The Act manifests the general assemblys intent that the state board, not private citizens, be responsible for ensuring its lawful implementation. Taxpayers Pub. Educ. v. Douglas Cnty. Sch., 2015 CO 50, 351 P.3d 461, cert. granted, judgment vacated, and case remanded to the Colorado supreme court for further consideration in light of Trinity Lutheran Church of Columbia, Inc. v.
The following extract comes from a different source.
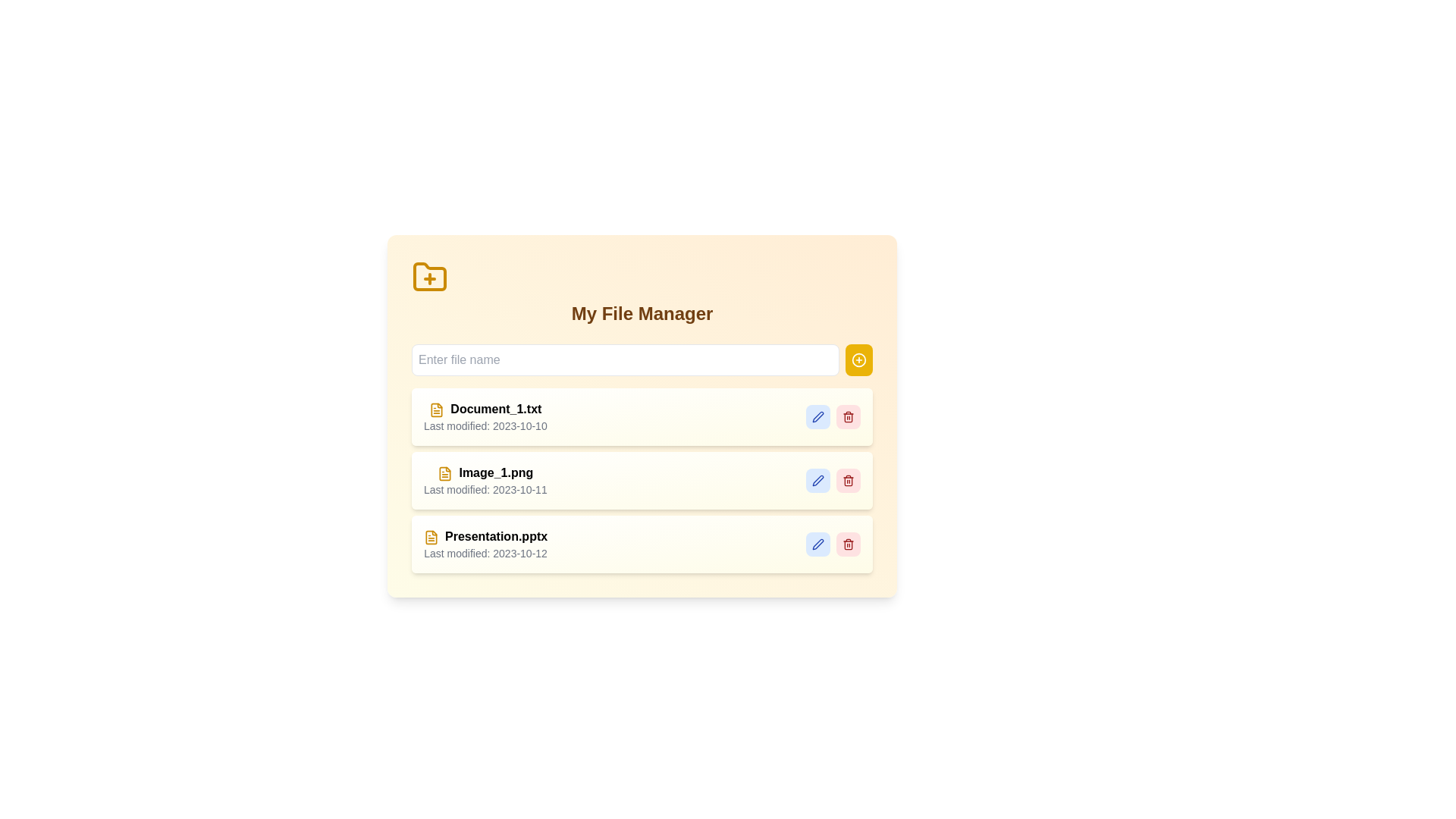 Image resolution: width=1456 pixels, height=819 pixels. What do you see at coordinates (847, 417) in the screenshot?
I see `the delete icon button located at the far right of the third file entry in the file manager list` at bounding box center [847, 417].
Comer, 582 U.S. , 137 S. Ct. 2012, 198 L. Ed. 2d 551 (2017), U.S. , 137 S. Ct. 2327, 198 L. Ed. 2d 753 (2017).

Private citizens and taxpayers lack standing, therefore, to challenge a school districts scholarship program under the Act.Taxpayers Pub. Educ. v. Douglas Cnty. Sch., 2015 CO 50, 351 P.3d 461, cert. granted, judgment vacated, and case remanded to the Colorado supreme court for further consideration in light of Trinity Lutheran Church of Columbia, Inc. v. Comer, 582 U.S. , 137 S. Ct. 2012, 198 L. Ed. 2d 551 (2017), U.S. , 137 S. Ct. 2327, 198 L. Ed. 2d 753 (2017).

The legislatures recognition in subsection (3) that authorized local sources of revenue may be used to fund capital construction projects constitutes a clarification of existing law rather than a modification thereof and shall be given effect. County Commrs of Douglas County v. Bainbridge, 929 P.2d 691 (Colo. 1996).

Voluntary contributions may be made for schools, either through an enforceable agreement entered into before July 1, 1996, or with a contribution to be made before December 31, 1997. County Commrs of Douglas County v. Bainbridge, 929 P.2d 691 (Colo. 1996).